Mr. Boomgaarden was a farmer living in the vicinity of Elkton, S. D., at the time these statements were given. He lived upon 160 acres of land, mortgaged for more than $9,-000. He commenced dealing with the bank in 1918. At the time the first statement was given, he owed the bank $3,200 upon an unsecured note. He wished to renew the note. It was in this connection that the bank took the statement. He told the bank that he could not pay the note and wanted to extend it for the period of six months. This extension was granted on the strength of the financial statement, according to the banker. He did not pay this indebtedness, or the interest on it, but gave notes for interest as it became due, and on October 27, 1922, he owed $3,993.55. The banker says the interest notes were also taken on the strength of the financial statement of November 21,1921.

The statement of October 27, 1922, was given for the same reason that the previous statement had been given — at the request of the bank, for securing a renewal of the then indebtedness. The bankrupt also secured at that time $350 additional credit. The officer of the bank claims that he relied upon the financial statement in extending this credit. On March 14,1924, the bankrupt came in to give new notes to take the place-of the old ones. His total indebtedness was then $4,-177.25. He gave two notes, one for $3,300 and one for $761.55. The bank officers claim that these were accepted on the strength of his financial statement.

The first statement which the bankrupt gave showed current assets, consisting mostly of cattle, hogs, and farm implements, of $4,900, and current liabilities of $4,650, showing a surplus of current assets over current liabilities of $250. His homestead, which was the only real estate that he owned, was valued at $28,000, with a $9,700 mortgage against it. His next financial statement showed current assets of $5,480, and current liabilities of $5,243.55, or a surplus of less than $240. The homestead was put in at the same figure as before, and the mortgage indebtedness was substantially the same. The last statement showed current assets of $4,993, and current liabilities of $5,898.75 or a' deficit of some $900. The homestead was $24,-000; the mortgage, $9,500.
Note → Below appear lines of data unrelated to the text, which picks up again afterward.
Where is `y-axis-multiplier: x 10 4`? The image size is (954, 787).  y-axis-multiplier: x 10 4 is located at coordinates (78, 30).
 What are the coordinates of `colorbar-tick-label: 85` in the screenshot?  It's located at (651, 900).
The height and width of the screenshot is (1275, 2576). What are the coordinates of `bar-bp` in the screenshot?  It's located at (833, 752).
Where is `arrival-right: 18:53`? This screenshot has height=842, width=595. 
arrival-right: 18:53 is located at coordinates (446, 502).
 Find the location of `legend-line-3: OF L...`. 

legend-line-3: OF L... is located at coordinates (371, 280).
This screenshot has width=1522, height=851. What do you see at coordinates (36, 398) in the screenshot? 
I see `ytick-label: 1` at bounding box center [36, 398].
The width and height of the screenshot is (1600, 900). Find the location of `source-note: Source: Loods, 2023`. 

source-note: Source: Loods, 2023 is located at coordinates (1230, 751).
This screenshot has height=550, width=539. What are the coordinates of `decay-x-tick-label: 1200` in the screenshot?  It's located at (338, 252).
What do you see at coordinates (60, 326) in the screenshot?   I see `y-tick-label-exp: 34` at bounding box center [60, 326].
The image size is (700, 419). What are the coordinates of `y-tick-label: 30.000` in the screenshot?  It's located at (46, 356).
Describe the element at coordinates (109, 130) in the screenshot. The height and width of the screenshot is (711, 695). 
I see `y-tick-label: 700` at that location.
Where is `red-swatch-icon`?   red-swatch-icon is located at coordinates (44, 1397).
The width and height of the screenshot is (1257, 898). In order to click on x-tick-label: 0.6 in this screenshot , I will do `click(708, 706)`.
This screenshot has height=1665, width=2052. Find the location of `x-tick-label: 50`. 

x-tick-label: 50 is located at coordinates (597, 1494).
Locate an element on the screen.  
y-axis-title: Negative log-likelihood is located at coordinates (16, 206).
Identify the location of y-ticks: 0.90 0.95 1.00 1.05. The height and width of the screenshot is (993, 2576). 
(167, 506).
The answers to the various questions contained in the written statements were in the handwriting of the officer of the bank who took the statements. The bankrupt says he told him of the $1,000 he owed his uncle, and that it was suggested that it be left out to make a better statement. That is denied. A *151finding either way would he justified. The serious question is whether the bankrupt willfully concealed the fact of the indebtedness for the purpose of procuring credit, and whether the concealment of the indebtedness had anything to do with the bank’s extending credit.

The situation, to one familiar with conditions in the Northwest during the last few years, is obvious. The bankrupt was farming high-priced land, procured during the war, which was heavily mortgaged. His first statement was given after the value of lands and farm products had been deflated. His land was unsalable, and he could not pay his debts without going out of the farming business, and probably not then. The first statement which he gave did not entitle him to credit. His current assets were about the same as his current liabilities. His condition got steadily worse, instead of better. There was nothing that the bank could do, but put him out of business completely, or carry him along in the hopes that times would change. He was not even able to pay his interest in cash. That it would have made any difference to the bank, if it had known of the $1,000 indebtedness to the uncle, is, under the facts and circumstances disclosed by the evidence, so highly improbable as not to justify a finding to that effect, in my judgment. It seems to me that the objecting creditor failed to sustain the burden of proof in that regard.

For that reason, the report of the special master is overruled, and the bankrupt may have his discharge. It is so ordered.